Despite having the lowest regional prevalence of modern slavery in the world, Europe remains a destination, and to a lesser extent, a source region for the exploitation of men, women and children in forced labour and commercial sexual exploitation. Trafficking for sexual exploitation is the most widespread for of modern slavery with an 84% of victims trafficked for this purpose. The majority of those trafficked for this purpose are women and young girls who often originate from Eastern Europe within the EU as well as Sub-Saharan Africa, with the majority of people being trafficked from Nigeria to various parts of Europe including Italy, France, Spain and the UK through an array of complex trafficking networks.
Kim Anh faced a bad harvest in her hometown of Nghe An in northern Vietnam. With a family to feed and few prospects for work, she decided to borrow money to go overseas. She had been told by a local man affiliated with a Christian group that she could relocate to any country in Europe for U.S. $14,000. After securing the loans, she paid her fee and began an anxious period of waiting. When the time came for her departure, she felt nervous but knew that her success could secure a happy future for her family. However, instead of securing a future for her family, Kim Anh she was trafficked through Europe and subjected to physical and sexual abuse daily.
I didn't think life here would be this bad. That's for sure. It's so miserable, you know! The first leg of my journey was to the Czech Republic, then from the Czech Republic to [Germany]. [The Vietnamese traffickers] made us travel pretending to be market observers for a company.
I lived in France for about four or five months...We lived in the forest. We built ourselves a hut in the forest. Our group consisted of about 10 people, men and women. We slept together...The traffickers gave us two meals a day. They brought us chicken to eat with rice. The same thing every day. For vegetables, we were in the forest so [we] gathered plants and leaves as a substitute.
It was horrendous hardship! Once a week they brought us water for a bath. That was for women only. For men, they could only brush their teeth and wash their faces. Water was only for brushing teeth and washing faces.”

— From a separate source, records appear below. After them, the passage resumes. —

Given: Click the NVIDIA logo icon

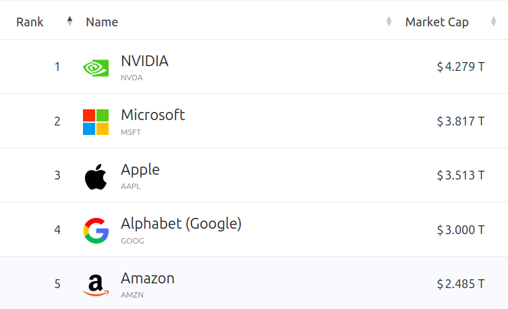Looking at the screenshot, I should (x=96, y=67).
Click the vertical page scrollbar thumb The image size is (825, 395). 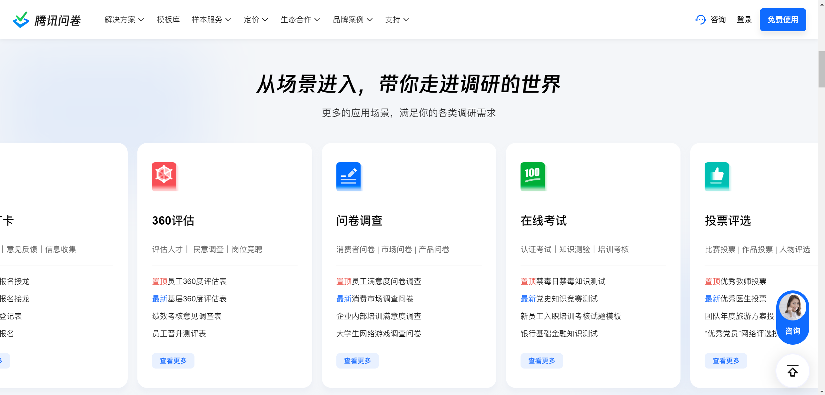click(821, 69)
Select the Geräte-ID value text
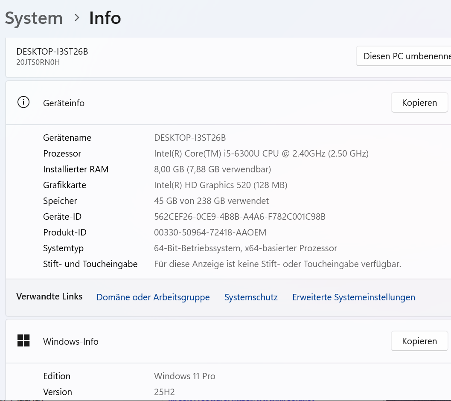The width and height of the screenshot is (451, 401). coord(240,217)
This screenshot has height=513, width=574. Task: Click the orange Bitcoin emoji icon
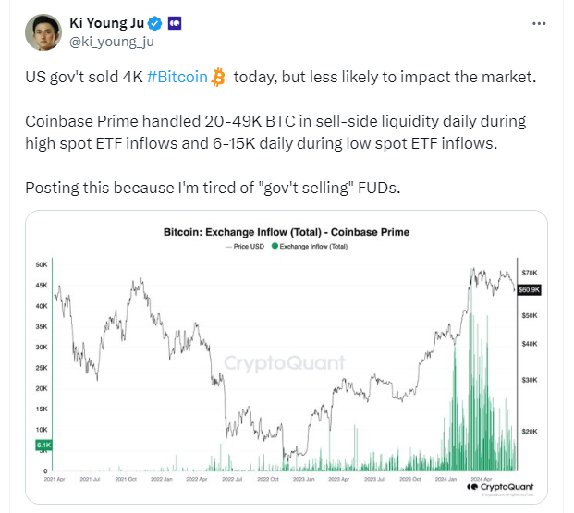[218, 78]
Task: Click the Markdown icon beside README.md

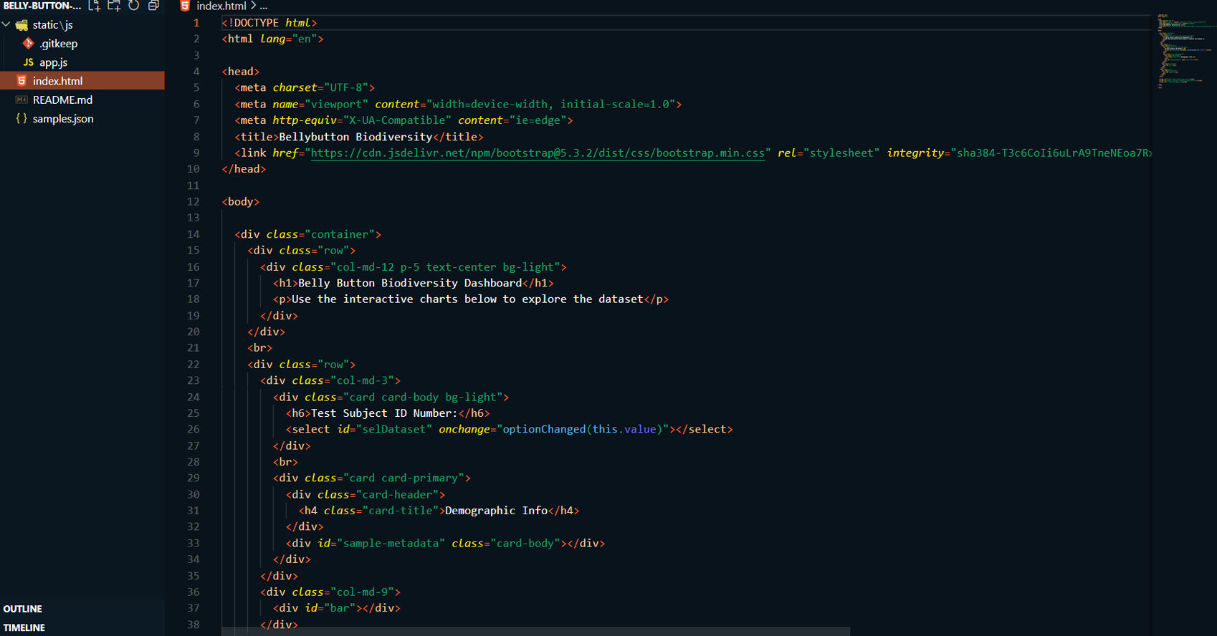Action: tap(22, 100)
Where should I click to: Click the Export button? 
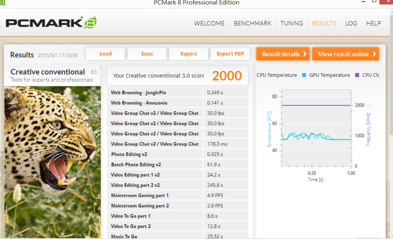[188, 54]
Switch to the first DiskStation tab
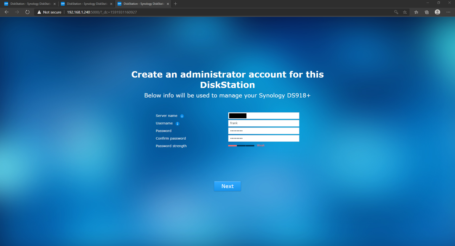Viewport: 455px width, 246px height. pyautogui.click(x=28, y=4)
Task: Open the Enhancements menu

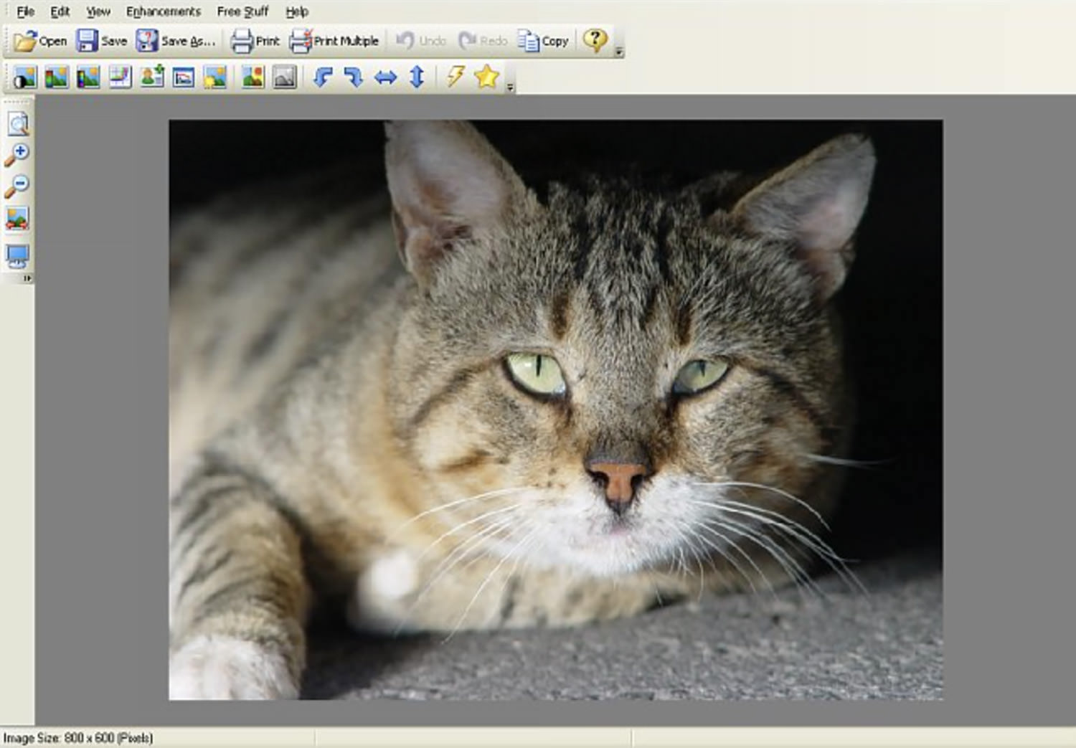Action: coord(163,11)
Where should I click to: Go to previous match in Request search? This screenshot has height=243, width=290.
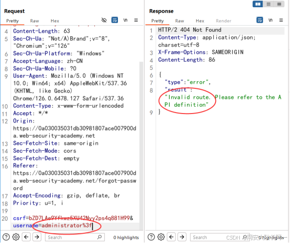tap(26, 237)
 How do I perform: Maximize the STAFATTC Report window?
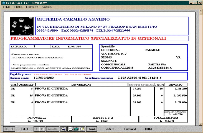196,2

From time to time, they would tell us we would go to a vehicle [to take us to our destination]. The truth was that they took us to an isolated area and raped us, forcing us to sleep with them. If we didn't sleep with them, they wouldn't take us to our destination. Yet, in this strange land, we didn't know where anything was. We didn't know the language. Old or young, they took mercy on no one! They wouldn't spare anyone.
These people, they should die an unnatural death. They're so terribly cruel. After leaving my country, I recognize what really cruel people are like. Especially with the women—many times they forced themselves on them. Many old women—they couldn't endure it. They knelt down and begged to be spared, but the men still forced them to sleep with them. They weren't human, you know! Doing these kinds of things, they lost their rights to be called human.

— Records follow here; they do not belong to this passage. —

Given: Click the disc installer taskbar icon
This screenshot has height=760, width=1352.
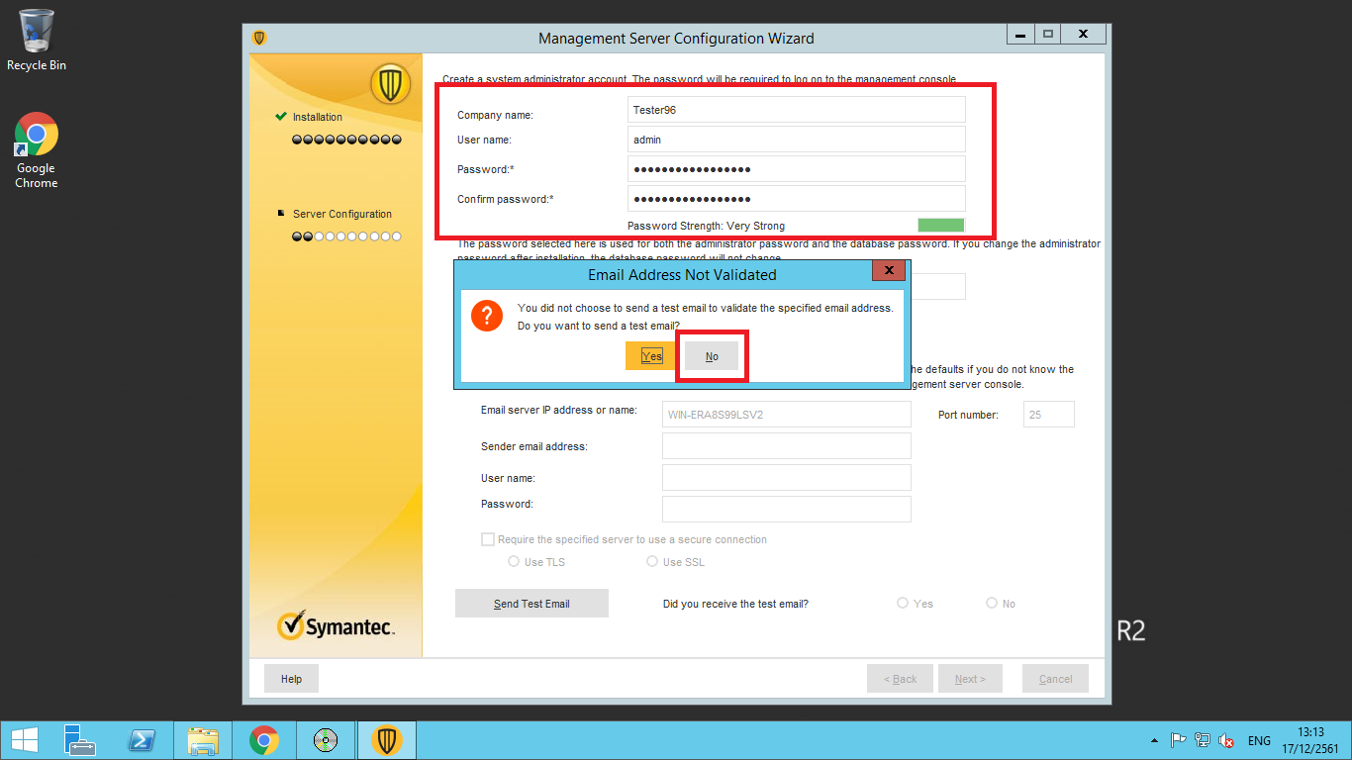Looking at the screenshot, I should tap(326, 740).
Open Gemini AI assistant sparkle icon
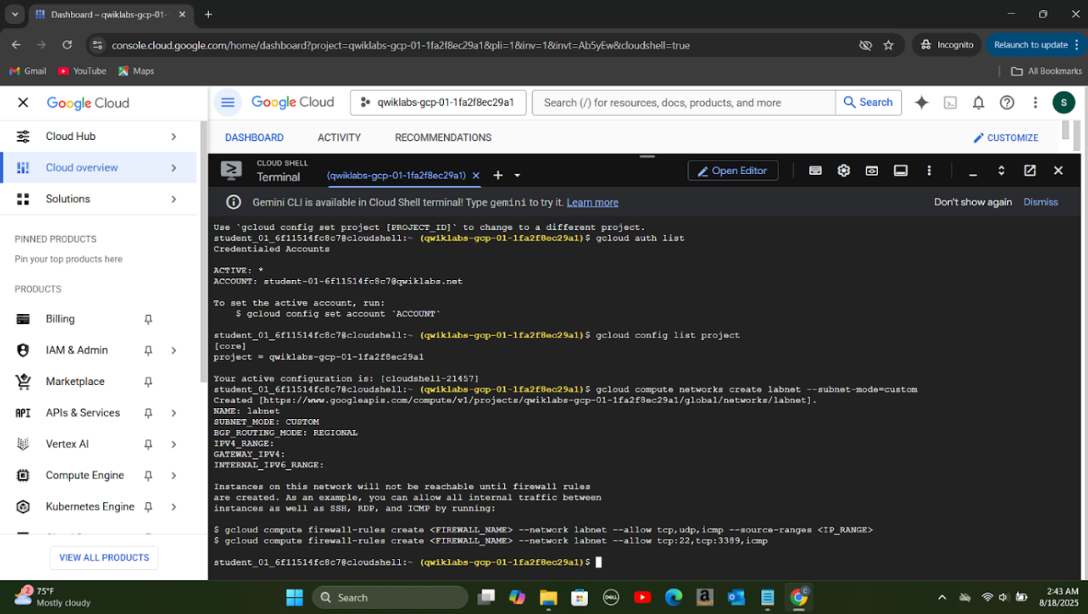Viewport: 1088px width, 614px height. (921, 102)
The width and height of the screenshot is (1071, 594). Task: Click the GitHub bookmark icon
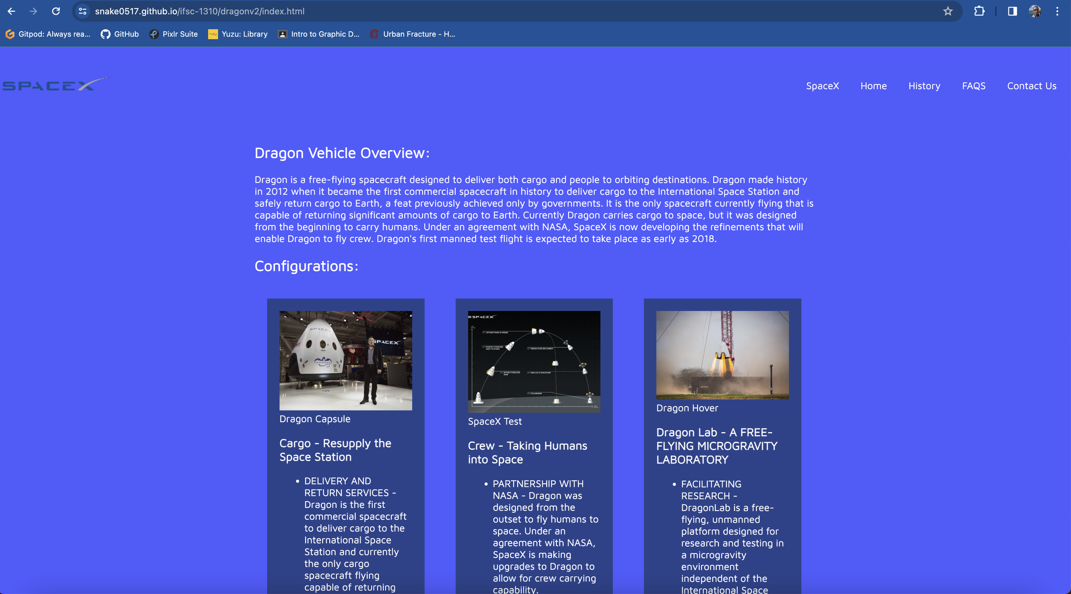106,34
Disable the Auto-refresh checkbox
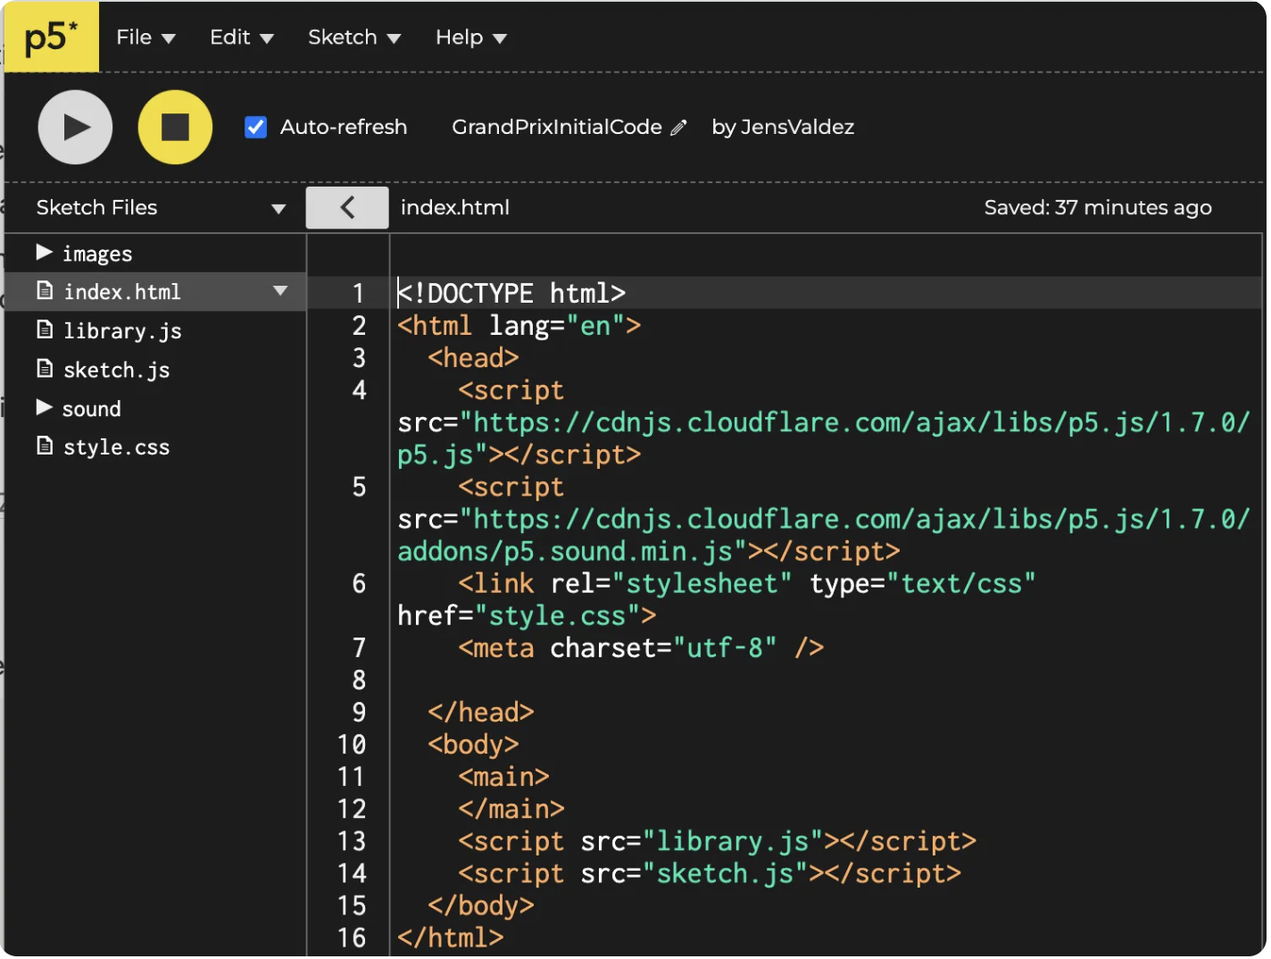This screenshot has height=959, width=1271. [255, 127]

In front of everyone, [a man] would say, ‘This woman, that woman, must sleep with me tonight...’ It wasn’t only one man, but a group of seven or eight men. They sorted us out: ‘This woman sleeps with this man, that woman sleeps with this man, or that man.” They forced us like that. Any word against them and they would put their guns to our heads.

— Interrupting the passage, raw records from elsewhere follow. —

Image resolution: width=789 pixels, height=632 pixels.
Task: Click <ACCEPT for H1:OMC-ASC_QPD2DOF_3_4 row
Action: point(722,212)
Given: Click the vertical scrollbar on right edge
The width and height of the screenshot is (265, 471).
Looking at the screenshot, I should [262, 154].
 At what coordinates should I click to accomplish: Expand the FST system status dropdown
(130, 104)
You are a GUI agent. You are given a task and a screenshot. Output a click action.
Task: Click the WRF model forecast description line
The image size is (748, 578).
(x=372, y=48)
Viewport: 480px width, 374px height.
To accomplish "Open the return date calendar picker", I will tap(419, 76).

Nobody knew, nobody found out. Maybe only God knows.
In my group, there were seven or eight women. When they were menstruating, [the women] told them they had their periods and asked to be excused. The men said ‘period or not,’ they didn't care. They put guns to their heads and made them remove their clothes.
They put us in the trunk of the car. The owner of the car was not aware of it. The cars smuggled us in [to Germany]. For example, when someone parked a car at a rest stop or gas station, the traffickers watched for an opportunity to break in. When they found an empty trunk, they put people into it.
You know, in one leg of the trip, I had to sit in a space under the trunk. There was a space where about two people could sit at the bottom of the trunk. They put us in there. [We] were crouching down and couldn't move at all.
How were we to know when they would reach their destination or when they would stop [for a rest]? So we banged on the door to ask them to stop. Some of them were mean. They did not like what we did. They stopped the car and beat us. They hit us very hard, you know. They broke my nephew’s hands. We banged on the door to ask to get out, and after we got out we bowed down and asked them to forgive us, but they still hit us.